From Garden To Kitchen: Spicing Up Your Life!

In the first article of this series, Mdm Kamisah bte Atan, affectionately known to many in the gardening community as 'Kak Kamisah', will be sharing one of her many delicious recipes.

When I first approached Kak Kamisah, an excellent cook, to share a recipe, I was expecting just one or two. This enthusiastic and helpful lady rattled off a whole list of snacks that she thought would be great for me to try my hand at.

It was hard to choose only one recipe to share because they all sounded so delicious. After a walk through the pasar Ramadan or Ramadan market at Geylang Serai, I settled on the Vada, or lentil donuts. This mildly spicy snack is a favourite among both young and old.

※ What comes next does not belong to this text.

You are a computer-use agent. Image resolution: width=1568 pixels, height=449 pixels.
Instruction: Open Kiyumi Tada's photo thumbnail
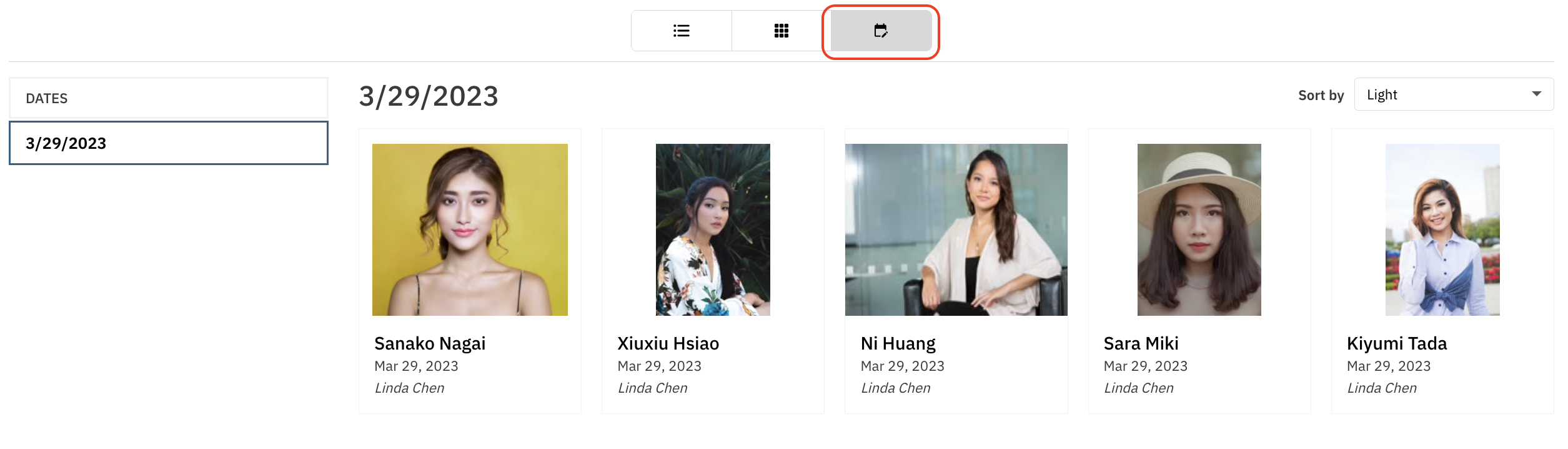(1442, 230)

Vada (Lentil Donuts) Recipe

By Kak Kamisah

From the garden

  • 1 red chilli & 1 green chilli - sliced thinly
  • 1 large onion - chopped
  • 3 stalks of curry leaves - pluck the leaves for use
  • 3 kaffir leaves - sliced finely
  • 1 stalk of coriander - chopped

From the kitchen

  • 200g lentil flour
  • 250g of water
  • Salt to taste

  • 1. In a mixing bowl, combine all the ingredients to form a dough.
  • 2. Leave the dough aside for 20 minutes, then shape it into balls.
  • 3. Deep fry the balls of dough till golden brown.

  • You can also add chopped prawns or fish.
  • If you do not like the taste of coriander, you can substitute basil leaves.

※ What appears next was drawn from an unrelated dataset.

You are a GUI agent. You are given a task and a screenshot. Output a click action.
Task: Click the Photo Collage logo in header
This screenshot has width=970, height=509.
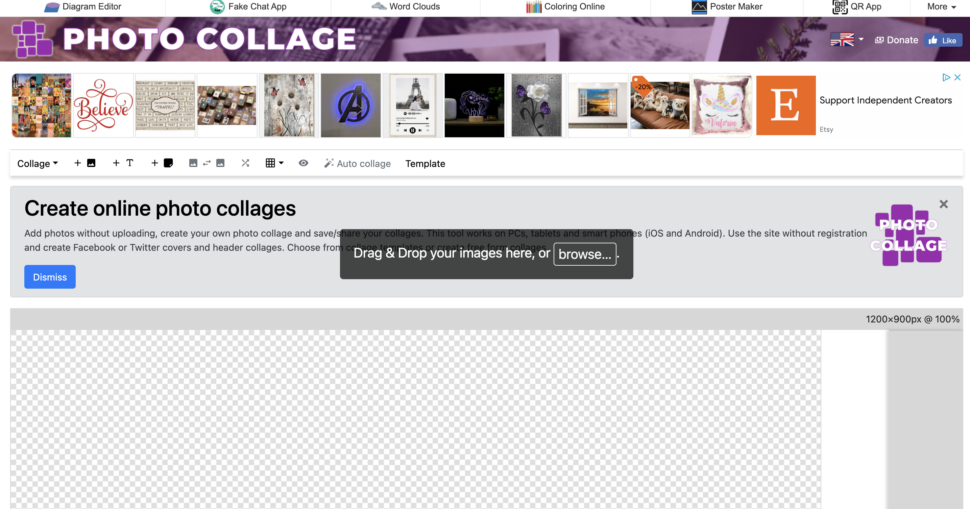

Growing Your Own Curry Bush

Through Kak Kamisah, I was also inspired to try to grow a curry bush (Murraya koenigii) or two on my balcony. This would give me a ready source of curry leaves for making my own Vada.

The curry bush is not difficult to grow, even for beginners. A relative of the pomelos, oranges and limes, the curry bush has a wide distribution and can be found from India to Indochina. As the name suggests, it is widely cultivated for its aromatic leaves that are an essential ingredient in many curries.

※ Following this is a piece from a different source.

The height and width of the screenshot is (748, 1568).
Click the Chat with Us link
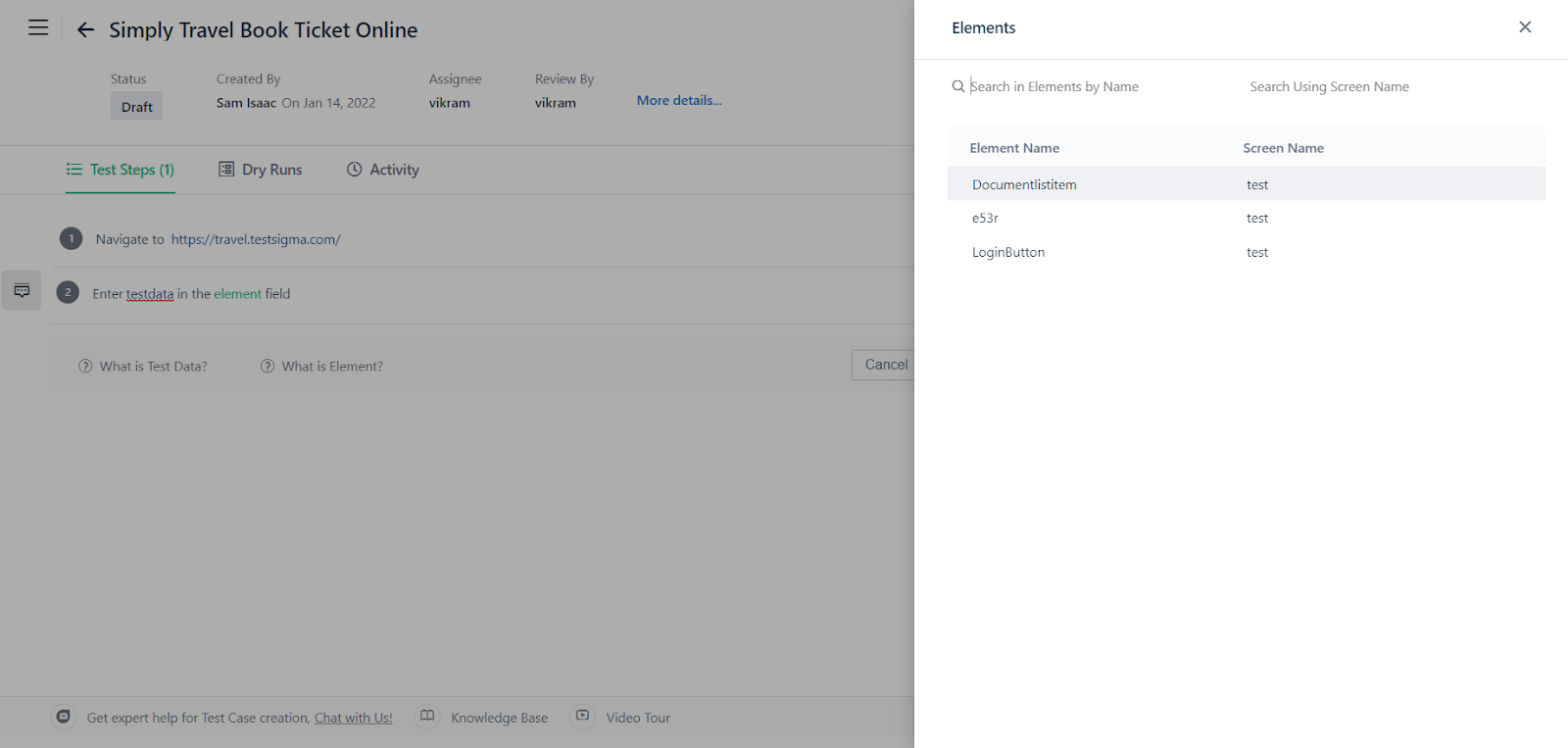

Leaves and cooking aside, the curry bush can be rewarding to grow as an ornamental plant, as it blooms even when grown in a container. Left growing in a pot, it will usually grow no taller than 1.5m.

Light pruning will keep the plant compact. Do remember to fertilise the plant regularly, to ensure that it continues to produce the leaves that you want for your cooking.

The curry bush is a rather fuss free plant to grow and will thrive in sunny locations with at least four hours of sunlight a day. It will tolerate a light degree of shade, but some gardening enthusiasts (and foodies) will insist that the leaves grown in full sun are more aromatic.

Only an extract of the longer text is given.